REQUIRED ACTION >> Wherever the string "agent" occurs in a line of these records, report that line.

(Stored data)
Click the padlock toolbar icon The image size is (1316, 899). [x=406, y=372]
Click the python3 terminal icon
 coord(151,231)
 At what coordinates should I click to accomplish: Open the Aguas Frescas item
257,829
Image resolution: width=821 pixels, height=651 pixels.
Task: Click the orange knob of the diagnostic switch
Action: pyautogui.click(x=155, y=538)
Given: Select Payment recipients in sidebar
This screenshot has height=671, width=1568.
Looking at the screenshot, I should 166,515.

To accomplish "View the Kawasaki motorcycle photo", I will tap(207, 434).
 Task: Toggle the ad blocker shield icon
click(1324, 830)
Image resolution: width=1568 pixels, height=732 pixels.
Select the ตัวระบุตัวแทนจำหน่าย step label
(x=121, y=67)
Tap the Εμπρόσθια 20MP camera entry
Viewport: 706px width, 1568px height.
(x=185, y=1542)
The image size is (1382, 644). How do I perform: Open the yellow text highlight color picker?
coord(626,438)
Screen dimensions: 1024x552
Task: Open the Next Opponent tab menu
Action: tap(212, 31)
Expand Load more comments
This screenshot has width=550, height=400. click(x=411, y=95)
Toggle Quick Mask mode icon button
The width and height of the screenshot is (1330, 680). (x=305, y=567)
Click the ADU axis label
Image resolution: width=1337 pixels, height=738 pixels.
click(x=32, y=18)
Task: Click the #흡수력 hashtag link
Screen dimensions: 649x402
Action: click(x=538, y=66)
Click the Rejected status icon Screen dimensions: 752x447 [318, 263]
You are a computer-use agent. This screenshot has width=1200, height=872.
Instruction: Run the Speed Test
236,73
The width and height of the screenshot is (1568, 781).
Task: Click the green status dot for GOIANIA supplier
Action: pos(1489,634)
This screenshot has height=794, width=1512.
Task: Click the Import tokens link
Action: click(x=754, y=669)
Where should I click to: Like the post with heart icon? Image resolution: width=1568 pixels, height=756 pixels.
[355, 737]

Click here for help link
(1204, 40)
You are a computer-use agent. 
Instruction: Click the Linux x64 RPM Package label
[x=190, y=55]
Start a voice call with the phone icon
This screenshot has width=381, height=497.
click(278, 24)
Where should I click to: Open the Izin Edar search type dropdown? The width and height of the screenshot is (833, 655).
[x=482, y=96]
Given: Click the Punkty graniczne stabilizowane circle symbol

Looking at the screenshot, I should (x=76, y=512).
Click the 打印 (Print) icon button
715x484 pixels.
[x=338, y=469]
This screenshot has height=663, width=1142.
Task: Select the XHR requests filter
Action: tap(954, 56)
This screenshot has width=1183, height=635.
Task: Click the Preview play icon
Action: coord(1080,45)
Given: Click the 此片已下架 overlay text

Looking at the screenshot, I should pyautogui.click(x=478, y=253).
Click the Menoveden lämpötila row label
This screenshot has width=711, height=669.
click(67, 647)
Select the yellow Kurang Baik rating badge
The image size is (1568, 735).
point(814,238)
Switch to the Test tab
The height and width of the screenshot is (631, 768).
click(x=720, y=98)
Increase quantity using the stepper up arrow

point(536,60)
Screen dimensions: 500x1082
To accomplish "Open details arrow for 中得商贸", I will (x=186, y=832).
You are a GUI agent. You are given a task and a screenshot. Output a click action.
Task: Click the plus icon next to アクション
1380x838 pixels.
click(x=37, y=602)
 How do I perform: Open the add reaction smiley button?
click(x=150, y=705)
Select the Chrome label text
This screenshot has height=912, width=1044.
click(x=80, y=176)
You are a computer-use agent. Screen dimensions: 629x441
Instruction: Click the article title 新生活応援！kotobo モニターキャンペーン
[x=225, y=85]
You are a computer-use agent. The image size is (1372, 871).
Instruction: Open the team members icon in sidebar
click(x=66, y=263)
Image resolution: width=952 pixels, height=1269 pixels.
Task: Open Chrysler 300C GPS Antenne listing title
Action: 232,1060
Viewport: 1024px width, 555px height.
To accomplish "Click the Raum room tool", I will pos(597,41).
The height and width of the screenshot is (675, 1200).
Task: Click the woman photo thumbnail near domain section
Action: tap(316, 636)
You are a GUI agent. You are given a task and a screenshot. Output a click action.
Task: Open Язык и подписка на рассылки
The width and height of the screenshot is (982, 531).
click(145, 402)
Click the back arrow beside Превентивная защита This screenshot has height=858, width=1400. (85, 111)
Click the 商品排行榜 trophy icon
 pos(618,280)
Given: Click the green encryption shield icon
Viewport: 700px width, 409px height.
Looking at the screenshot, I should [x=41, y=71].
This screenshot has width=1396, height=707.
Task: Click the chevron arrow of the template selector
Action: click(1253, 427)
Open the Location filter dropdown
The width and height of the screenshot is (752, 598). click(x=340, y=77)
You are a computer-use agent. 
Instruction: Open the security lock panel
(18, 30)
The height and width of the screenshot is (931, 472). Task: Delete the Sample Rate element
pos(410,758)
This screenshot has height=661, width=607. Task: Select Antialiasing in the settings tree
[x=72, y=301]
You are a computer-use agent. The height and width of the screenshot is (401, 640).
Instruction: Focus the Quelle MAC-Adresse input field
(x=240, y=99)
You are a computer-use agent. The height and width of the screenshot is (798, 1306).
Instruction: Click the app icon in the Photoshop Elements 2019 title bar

EXERCISE ANSWER >>
You are a computer-use agent. This screenshot has width=1200, height=872.
You are a computer-use agent. 
You are a GUI agent. You are given a task and a screenshot. Output a click action.
You are a computer-use agent. Screen dimensions: 629x441
You are a computer-use agent. The image size is (1372, 871).
You are a GUI agent. You are given a task and a screenshot. Output a click action.
You are a computer-use agent. 
You are a computer-use agent. The height and width of the screenshot is (401, 640).
You are a computer-use agent. The height and width of the screenshot is (798, 1306).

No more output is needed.